Erik S. Anderson: Examining the underpinnings and pitfalls of school choice
Erik S. Anderson is associate professor of English at Franklin and Marshall College. In a piece for LNP/Lancaster Online, he outlines the troubled background of school choice.
When it comes to education, some argue that the ability to opt out of the public system is practically a right. They seem to ask: “Don’t like the roads you’re driving on? Well, you should be able to choose a road that meets your desires.”
The roots of this reasoning run deep. The tree they anchor, however, is rotten.
School choice, of course, had a genesis in reaction to Brown v. Board, which left a door open for segregationists by ruling that only public schools had to be integrated.

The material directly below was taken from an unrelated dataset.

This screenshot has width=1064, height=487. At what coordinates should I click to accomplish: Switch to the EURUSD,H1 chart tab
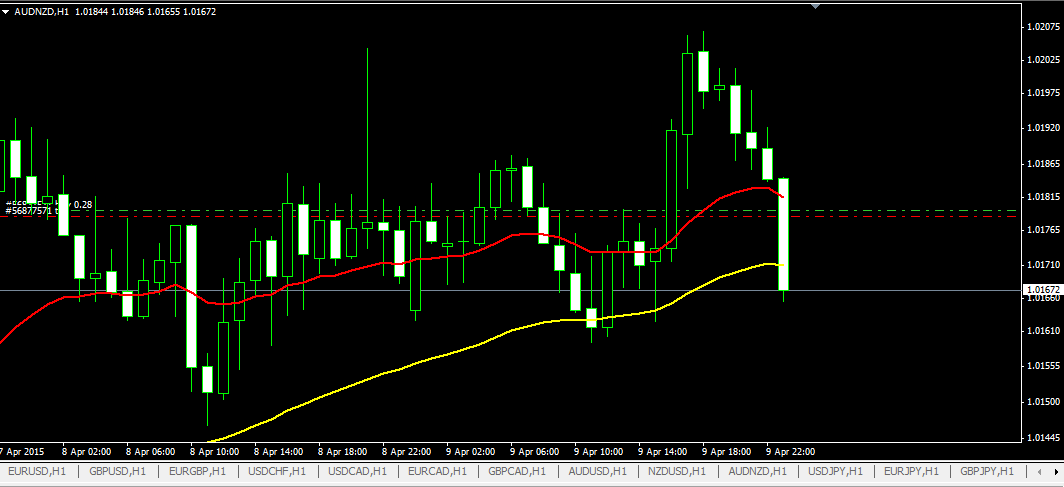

Set up a private school and you could be as racially exclusive as you wished.
Fast forward to the present day, and the mechanisms by which white and wealthy families segregate their children from people of color have grown more sophisticated and, in terms of the language used to describe them, more race-neutral. Today in Pennsylvania we have the educational improvement tax credit program, the opportunity scholarship tax credit program and the proposed lifeline scholarship program. We have “school choice” as promulgated by lobbyists and legislators, who often pitch these programs as helping marginalized students and families.
Contrary to what they would have you believe, extensive research shows that such programs overwhelmingly benefit white and/or wealthy students. Works according to design, as they say.

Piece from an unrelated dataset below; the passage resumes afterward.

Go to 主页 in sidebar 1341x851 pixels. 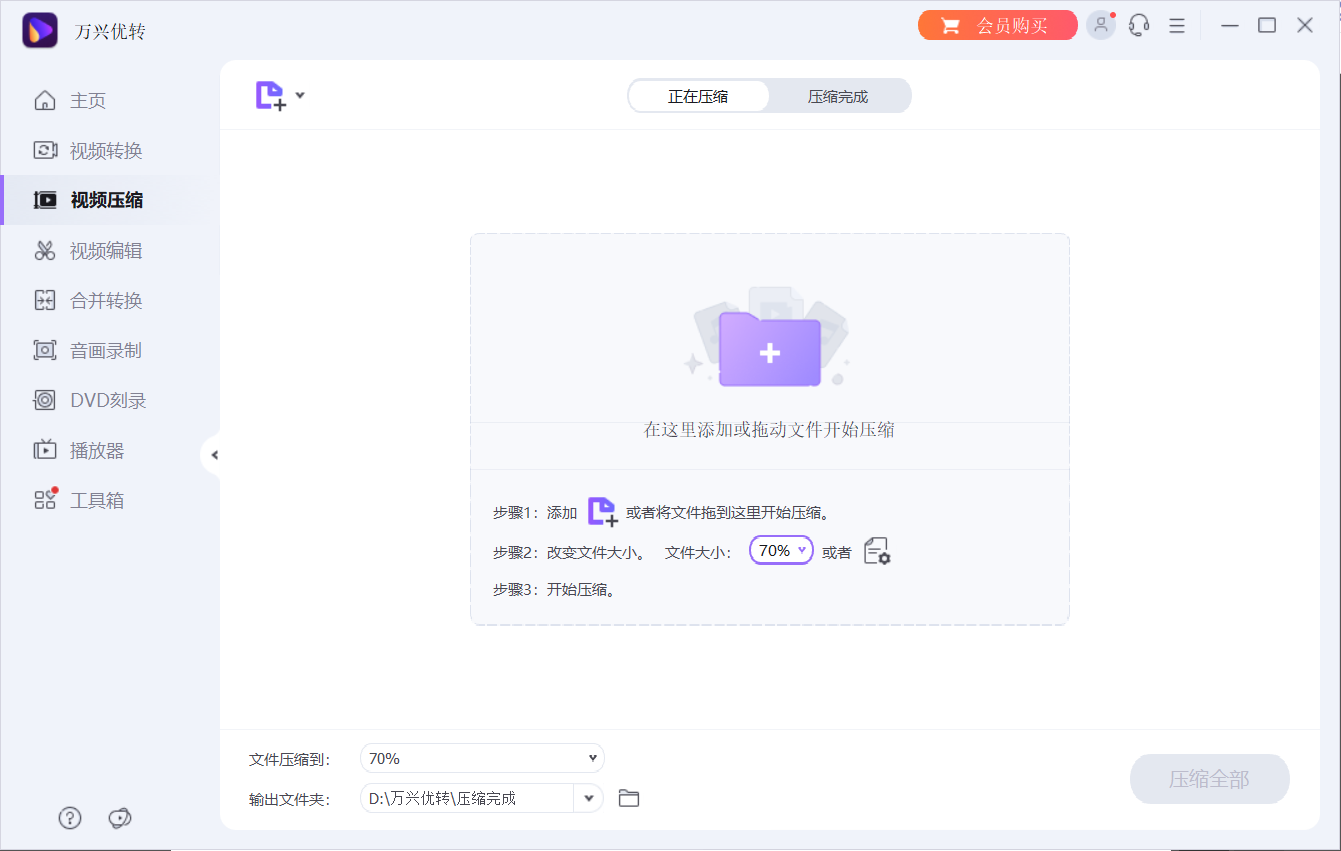(x=88, y=101)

“White flight is not just from the urban to the suburban,” political theorist Bonnie Honig writes, “it is from the public to the private thing.”

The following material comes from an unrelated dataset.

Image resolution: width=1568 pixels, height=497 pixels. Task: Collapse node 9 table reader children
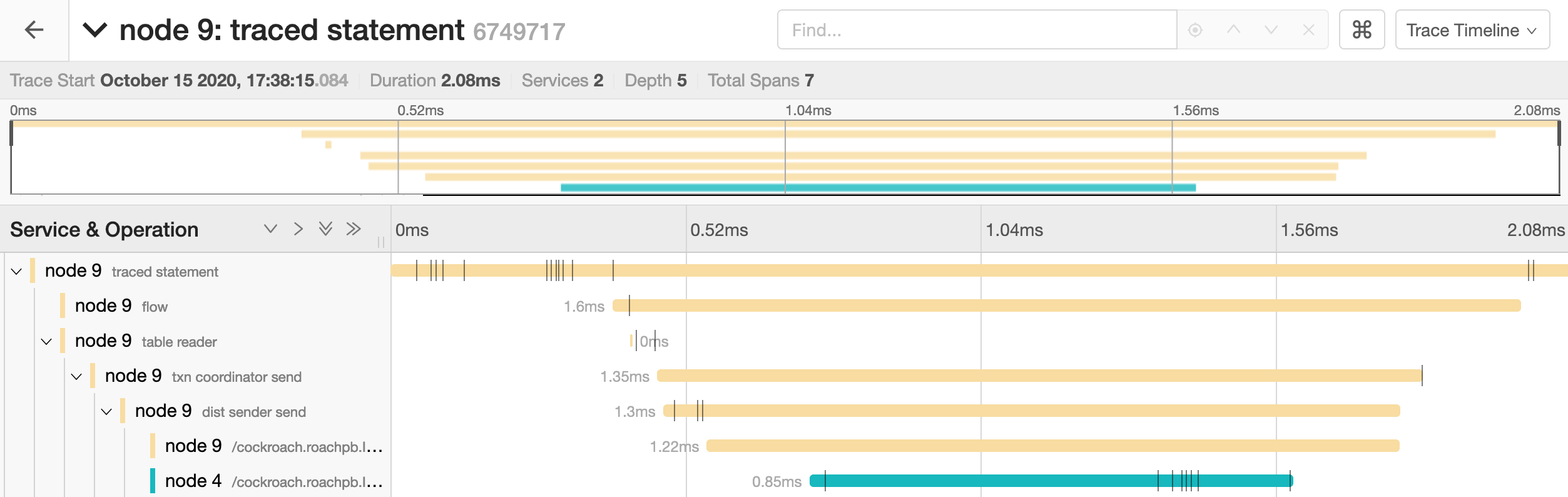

Anderson also connects the school choice movement to the anti-democracy element that runs through US history.
The first architect of these policies was, to wit, a Southerner: economist James McGill Buchanan (1919-2013), who distrusted democracy because it threatened the power of elites. And he saw no greater breeding ground for that threat than public education, especially a version of it that brought people together across social divisions, like race. Better to keep people fighting among themselves than turning their attention to their shared economic oppression.
Buchanan argued, as educator and writer John Patrick Leary puts it, “that there is no public interest — there are only public choices.” These choices, Leary observes, are defined by two key elements: They are always market-based, and they always conflate the ability to choose with the freedom to choose. That is, even if you don’t have the means to drive on the turnpike, you still have the freedom to do so — never mind that you can’t afford it. Never mind that your choices are constrained by your means.
Choice, in this light, is a cynical ruse, in Leary’s phrase. It hides who suffers from policies like the educational improvement tax credit program, and it shields from blame those whose “public” but antidemocratic “choices” cause harm.
And make no mistake: In diverting public funds to private ends, these polices do harm far more children than they help. They create the conditions to systematically underfund the public schools that educate the vast majority of children, exacerbating social stratification in the process. Then, adding insult to injury, some accuse those same schools of failing. But it isn’t the schools that have failed. We have failed them.